CCPA does not specify data breach notification requirements as the state already has a security breach notification statute. Although there are no fines levied by its enforcers, it does create a private right of action to recover potential damages of $100 to $750 for each affected consumer in a risk class action suit.
Other states following suit
Although California’s new legislation is the most encompassing of its kind, other states are hurriedly creating their own directives when it comes to data protection.
- Oregon recently amended its breach notification rules which went into effect on June 2. The new regulatory act expands the scope of those who must provide notice of a breach to affected Oregon residents within 45 days of breach determination.
- South Carolina emboldened its current breach notification and security requirements for the insurance industry. All breaches must be reported to the Insurance Commissioner within 72 hours of a security breach.
- South Dakota enacted its first data breach notification law that went into effect on July 1 of this year. The law requires affected individuals to be notified within 60 days of the discovery of the breach involving unencrypted data.
- Alabama passed its first data breach notification law while
- Arizona updated its existing statutes. Both directives involve $500,000 fines for a breach for an entity that knowingly violated or failed to comply with the law provisions.
The list of states is extensive. A list of all state cybersecurity directives created or modified in 2018 can be found here.

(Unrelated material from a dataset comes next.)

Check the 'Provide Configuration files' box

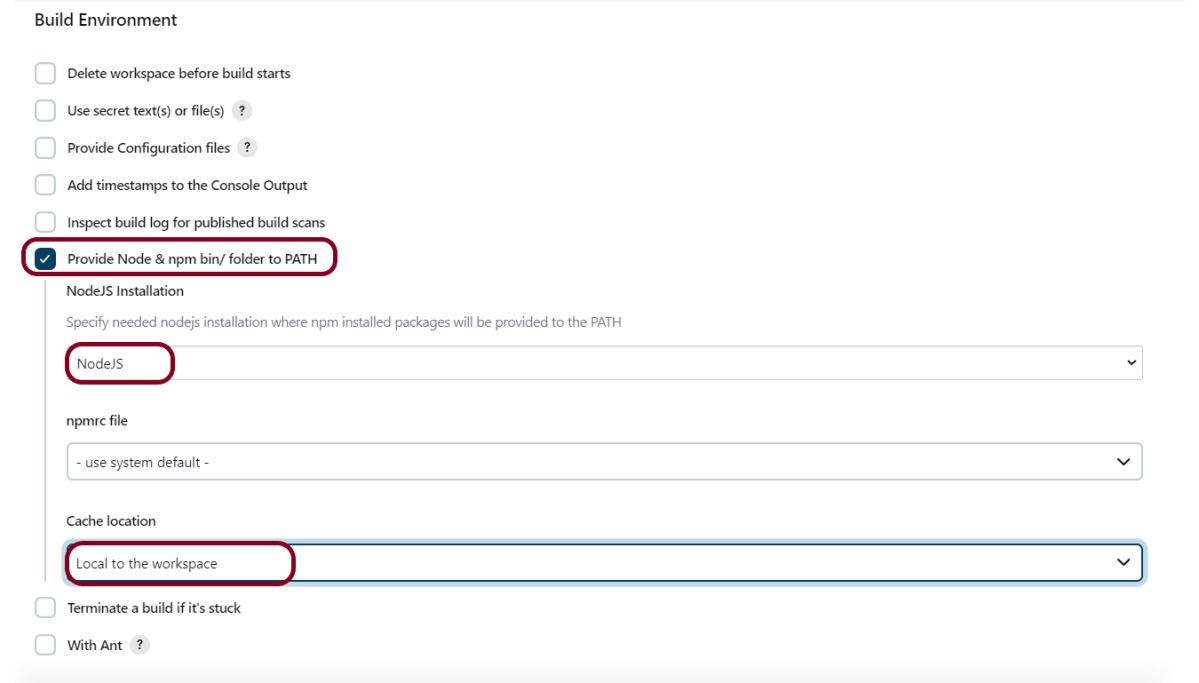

No worries for those who practice Duty of Care
It is evident now that GDPR was indeed only the beginning. With all of the newly created data protection provisions emerging from legislative capital buildings, it is understandable for any CIO or CISO to be anxious when it comes to meeting all of these directives. In fact, it can be a challenging task just keeping up with the stream of modifications that lawmakers are regularly unveiling.
There is no need for incessant apprehension if your cybersecurity team follows the guiding principle of Duty of Care. Just as companies have a duty of care involving the safety of their employees, they have a responsibility to perform their due diligence when it comes to protecting the personal data of employees, customers and third parties. This doesn’t mean that a company must implement the latest, greatest and most expensive security tools money can buy. It means that a company must implement effective procedures to comply with data protection obligations that are “reasonable” and “appropriate” for its business. Following the simple directive of notifying those whose information was compromised in a timely manner is an example. Not permitting employees to carry personal data on USB sticks and unencrypted mobile devices is another.
Duty of care begins by conducting a risk analysis.
You can only protect what you know you have. A risk analysis outlines allows you to identify and evaluate:
• Critical information assets in your organization
• Potential risks to those data assets as well as rate and compare them
• Security gaps to determine how to shore up those gaps
• Security best practices that can be enacted by employees and how to instill them
• Potential security controls to determine the financial viability of them to the business
Yes, the law is the law, but even more important is what a reasonable person would have do when it comes to protecting against and reacting to a data breach. Duty of care is not bound by state or national borders; it is a sense of obligation that is universal of people of all nationalities. GDPR is changing the rules governing data protection. By following the principles of duty of care, organizations can manage, minimize, or avoid potential legal liabilities, regardless of what border they reside behind.